-- TASK OBJECTIVE --
Filter the records below for the word "beside". Keep each line that has it.
-- DATA FOR ANALYSIS follows --
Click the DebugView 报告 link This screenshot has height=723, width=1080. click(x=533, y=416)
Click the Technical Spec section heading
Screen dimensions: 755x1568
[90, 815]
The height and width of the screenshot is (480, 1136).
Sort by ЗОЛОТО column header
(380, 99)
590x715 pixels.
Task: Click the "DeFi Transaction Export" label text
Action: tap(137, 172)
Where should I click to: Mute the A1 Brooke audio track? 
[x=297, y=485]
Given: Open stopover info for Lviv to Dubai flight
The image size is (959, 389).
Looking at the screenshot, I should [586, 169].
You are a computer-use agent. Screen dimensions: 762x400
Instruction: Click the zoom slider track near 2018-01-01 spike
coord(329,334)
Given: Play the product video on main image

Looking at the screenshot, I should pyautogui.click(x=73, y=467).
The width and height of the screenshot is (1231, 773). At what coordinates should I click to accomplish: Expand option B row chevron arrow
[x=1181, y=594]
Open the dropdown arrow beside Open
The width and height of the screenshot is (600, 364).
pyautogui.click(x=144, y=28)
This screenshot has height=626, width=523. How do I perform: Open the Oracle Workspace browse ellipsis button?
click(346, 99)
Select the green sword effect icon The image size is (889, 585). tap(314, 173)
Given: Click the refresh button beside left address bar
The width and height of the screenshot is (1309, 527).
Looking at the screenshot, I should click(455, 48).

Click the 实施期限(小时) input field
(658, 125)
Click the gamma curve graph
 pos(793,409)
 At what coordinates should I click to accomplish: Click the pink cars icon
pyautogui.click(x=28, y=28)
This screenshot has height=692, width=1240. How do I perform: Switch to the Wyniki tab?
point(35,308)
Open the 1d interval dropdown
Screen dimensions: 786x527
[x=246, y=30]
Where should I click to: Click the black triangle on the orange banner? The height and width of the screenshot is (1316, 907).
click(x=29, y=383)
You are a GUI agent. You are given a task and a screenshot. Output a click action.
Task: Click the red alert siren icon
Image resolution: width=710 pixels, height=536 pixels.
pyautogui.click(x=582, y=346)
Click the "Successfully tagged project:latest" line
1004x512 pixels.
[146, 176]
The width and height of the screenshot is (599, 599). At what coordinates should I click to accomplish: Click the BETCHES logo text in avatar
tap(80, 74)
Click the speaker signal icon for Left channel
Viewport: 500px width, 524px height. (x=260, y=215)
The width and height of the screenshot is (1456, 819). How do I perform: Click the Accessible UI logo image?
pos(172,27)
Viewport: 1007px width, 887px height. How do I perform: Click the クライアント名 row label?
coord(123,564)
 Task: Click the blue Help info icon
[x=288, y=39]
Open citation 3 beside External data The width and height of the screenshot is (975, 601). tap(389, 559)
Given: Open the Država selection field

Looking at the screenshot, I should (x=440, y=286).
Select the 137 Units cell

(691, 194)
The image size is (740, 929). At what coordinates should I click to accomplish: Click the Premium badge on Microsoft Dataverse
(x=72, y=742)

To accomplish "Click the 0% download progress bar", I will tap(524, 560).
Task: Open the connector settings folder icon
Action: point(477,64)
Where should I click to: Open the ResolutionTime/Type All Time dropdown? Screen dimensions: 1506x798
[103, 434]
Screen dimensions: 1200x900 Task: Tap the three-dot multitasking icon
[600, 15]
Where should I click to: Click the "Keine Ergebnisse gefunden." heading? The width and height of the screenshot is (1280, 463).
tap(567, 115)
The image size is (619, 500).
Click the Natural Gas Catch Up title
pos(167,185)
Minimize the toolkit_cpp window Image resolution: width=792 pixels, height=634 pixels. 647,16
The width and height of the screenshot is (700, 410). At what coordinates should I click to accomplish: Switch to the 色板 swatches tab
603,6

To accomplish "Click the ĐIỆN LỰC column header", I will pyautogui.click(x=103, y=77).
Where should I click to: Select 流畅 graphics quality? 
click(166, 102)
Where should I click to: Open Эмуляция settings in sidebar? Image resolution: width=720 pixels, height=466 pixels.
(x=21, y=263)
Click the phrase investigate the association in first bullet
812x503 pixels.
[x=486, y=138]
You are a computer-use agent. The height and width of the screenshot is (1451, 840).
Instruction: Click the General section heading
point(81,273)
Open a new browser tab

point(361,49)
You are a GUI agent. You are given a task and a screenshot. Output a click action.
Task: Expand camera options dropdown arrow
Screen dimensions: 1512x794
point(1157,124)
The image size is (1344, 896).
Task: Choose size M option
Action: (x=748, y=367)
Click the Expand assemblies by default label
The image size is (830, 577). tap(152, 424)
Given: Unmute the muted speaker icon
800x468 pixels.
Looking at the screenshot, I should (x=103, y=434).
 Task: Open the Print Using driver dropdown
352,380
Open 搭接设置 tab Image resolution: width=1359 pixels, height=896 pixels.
-- DATA FOR ANALYSIS concluded --
-- OUTPUT OF THE EXERCISE --
Open the dropdown arrow beside Open
Given: Click the refresh button beside left address bar
Open citation 3 beside External data The width and height of the screenshot is (975, 601). tap(389, 559)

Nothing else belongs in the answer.